Tuesday, June 27, 2006

Guidelines for Factoring

Here's a few thoughts to consider when evaluating the use of factoring or accounts receivable financing as a way to improve your cash flow:

1. With some exceptions, typically only accounts receivable for sales to commercial customers can be factored.

2. Are there any existing liens against your company’s receivables? This would include loans, lines of credit, tax liens, judgments as well as pending litigation.

3. Even though the factor extends cash based on the credit of your customers, the factor will also run credit on your company. Your company’s credit is not nearly as important as your customer’s, but it is sometimes a consideration.

4. On your initial funding of existing invoices, the factor may or may not agree to purchase accounts that are already more than 30 days old.
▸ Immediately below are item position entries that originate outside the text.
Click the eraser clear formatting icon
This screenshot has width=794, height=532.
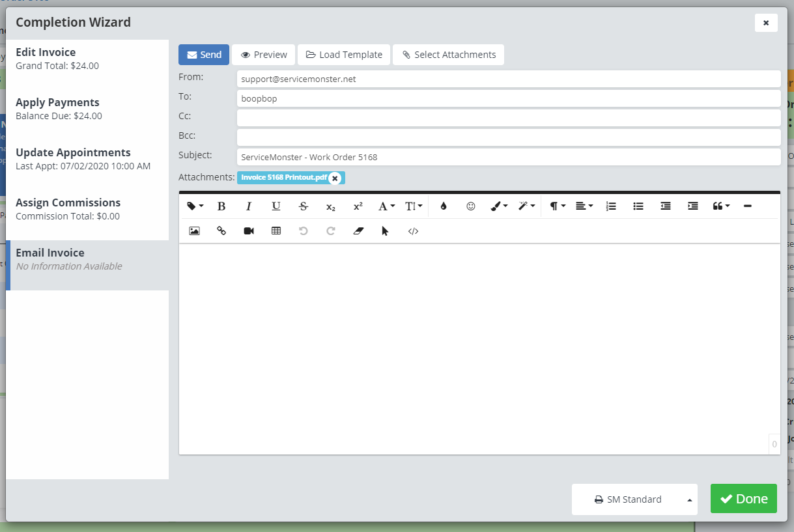point(358,231)
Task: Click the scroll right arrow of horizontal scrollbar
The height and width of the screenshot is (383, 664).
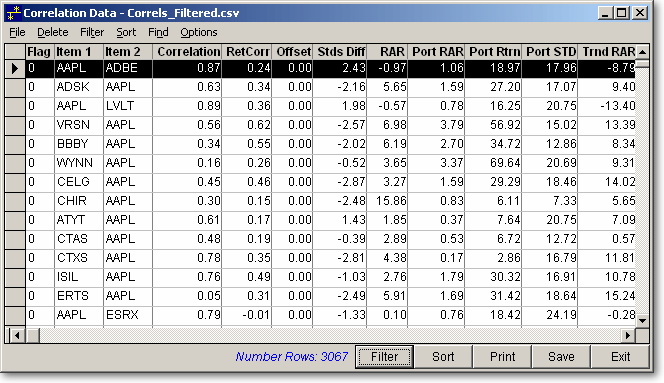Action: coord(628,336)
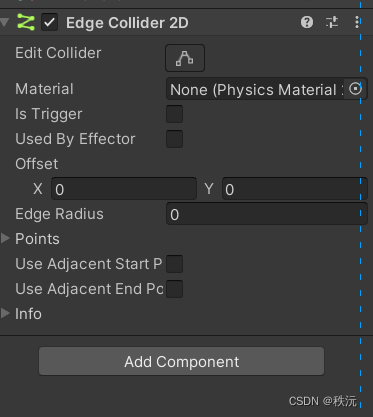Disable the Edge Collider 2D component checkbox
The image size is (373, 417).
pyautogui.click(x=49, y=22)
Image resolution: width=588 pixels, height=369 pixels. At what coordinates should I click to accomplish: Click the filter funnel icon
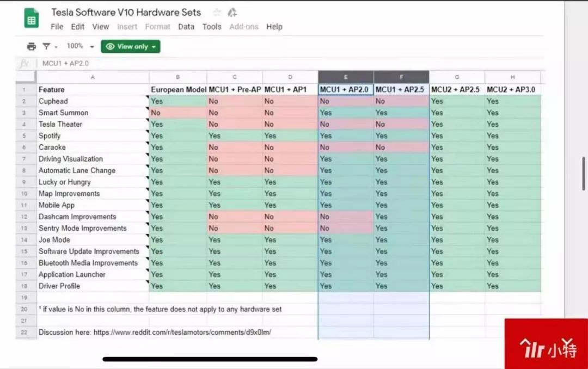coord(47,47)
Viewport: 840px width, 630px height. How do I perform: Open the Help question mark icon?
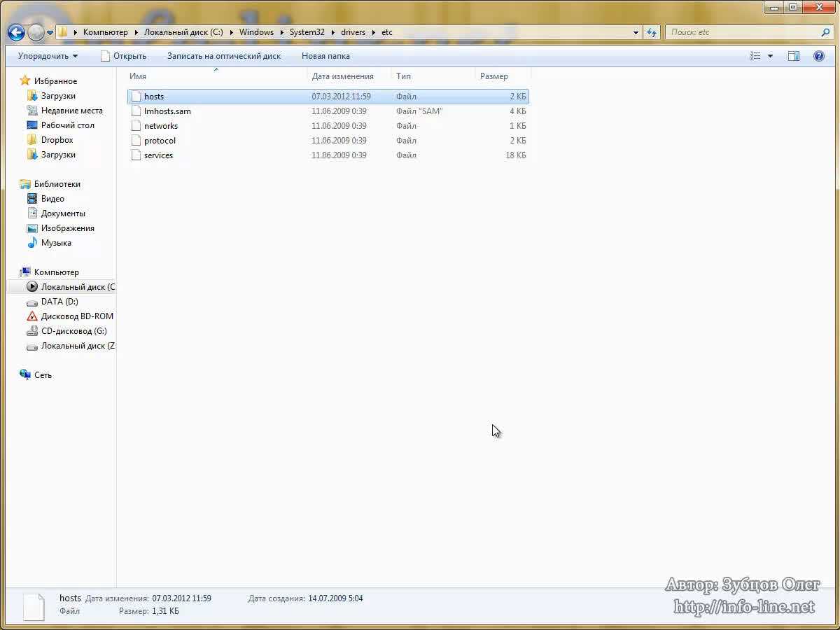818,56
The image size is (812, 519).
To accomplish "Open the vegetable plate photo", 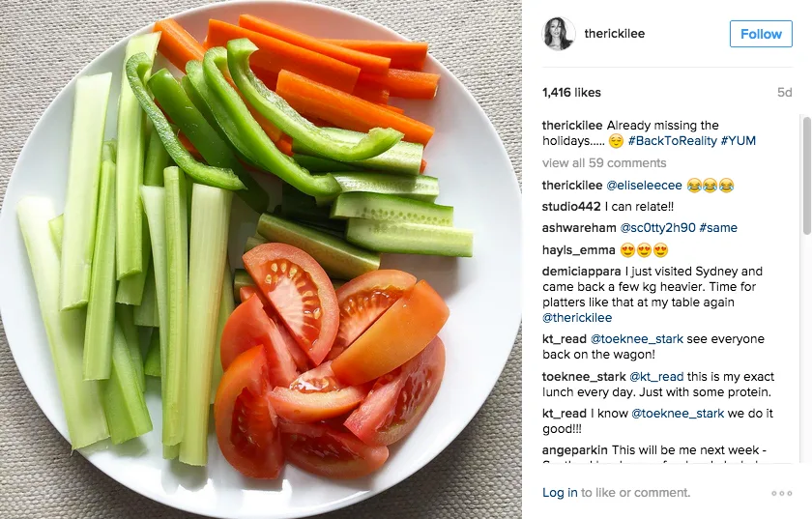I will tap(261, 259).
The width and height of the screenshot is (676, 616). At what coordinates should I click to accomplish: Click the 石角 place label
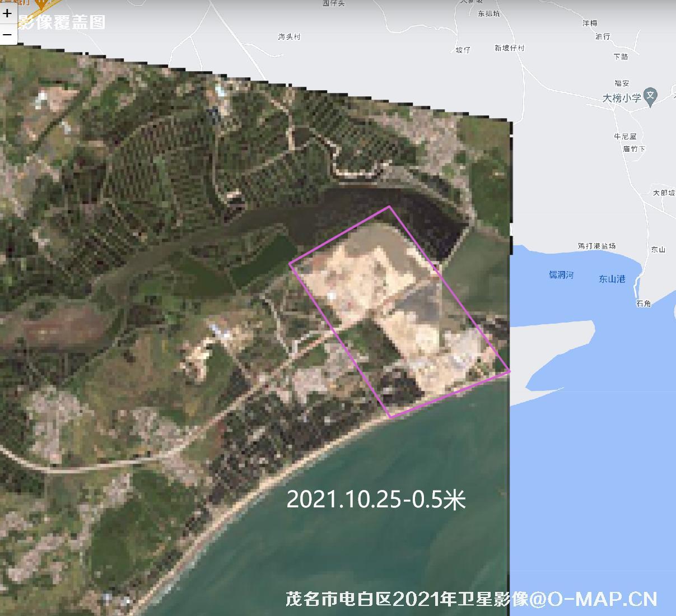click(x=644, y=304)
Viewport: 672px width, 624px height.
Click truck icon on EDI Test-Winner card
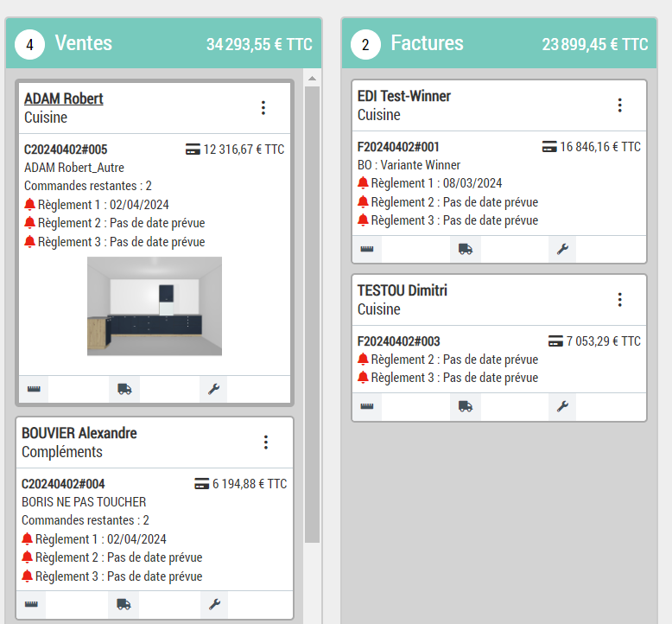[466, 250]
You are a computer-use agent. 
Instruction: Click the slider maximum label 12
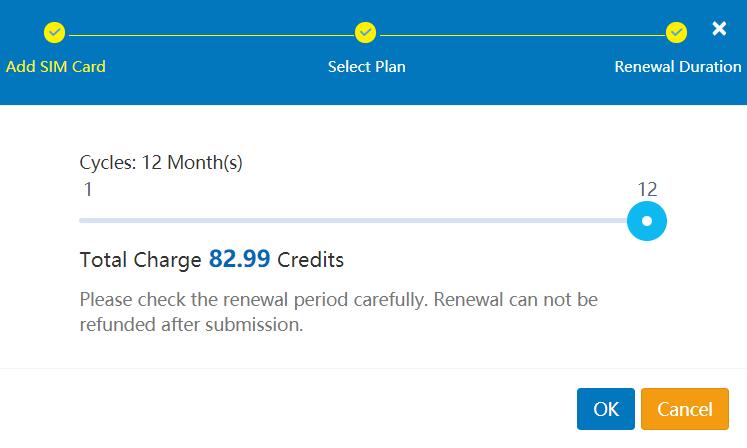pos(647,189)
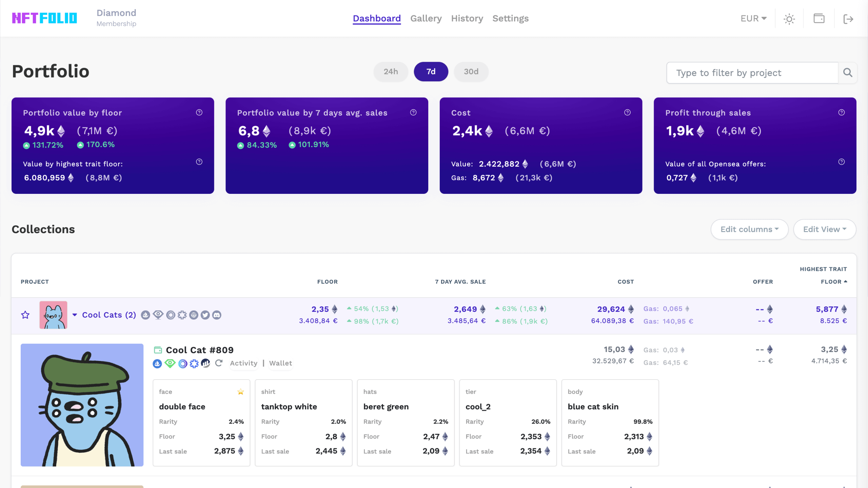Open the Edit View dropdown
Image resolution: width=868 pixels, height=488 pixels.
coord(825,229)
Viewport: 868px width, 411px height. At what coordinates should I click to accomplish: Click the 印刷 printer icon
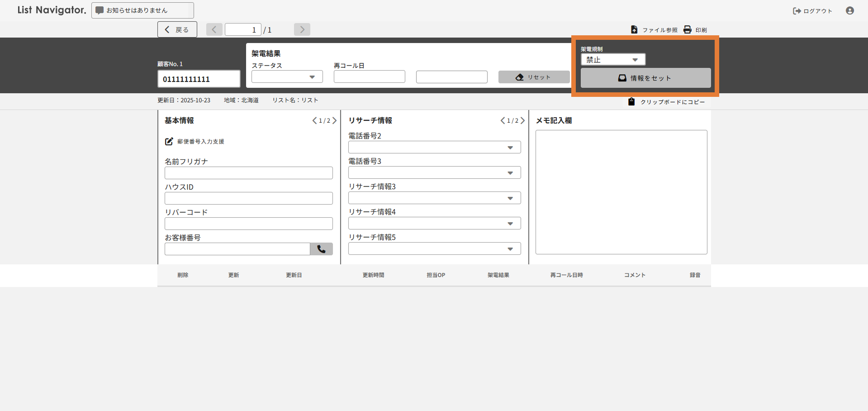[687, 29]
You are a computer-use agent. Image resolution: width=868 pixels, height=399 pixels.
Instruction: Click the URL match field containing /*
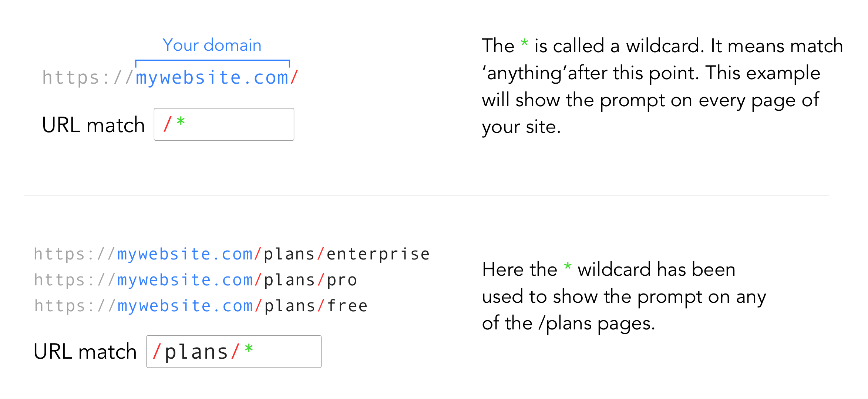[x=224, y=124]
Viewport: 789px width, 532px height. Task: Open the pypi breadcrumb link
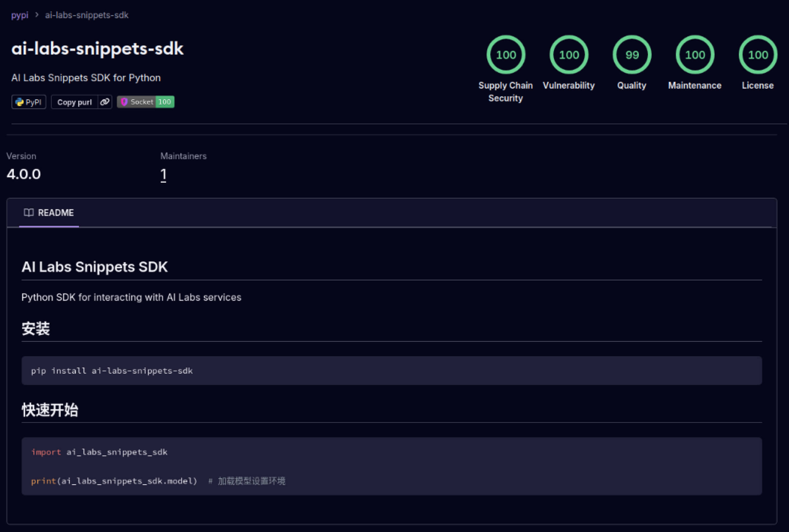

5. Before factoring your invoices, your product or service must be completed, delivered, and accepted by that customer. The factor will be concerned with anything that might diminish the value and the strength of the accounts receivable. What are the specific details of your return policy? Do you owe any money to your customers which could be treated as an “offset” to the monies owed your company?

6. Factoring involves the sale of your company’s receivable. Depending on the terms of the factoring program, the factor may require notification of your customers and verification that the product or service has been completed, delivered and accepted by that customer.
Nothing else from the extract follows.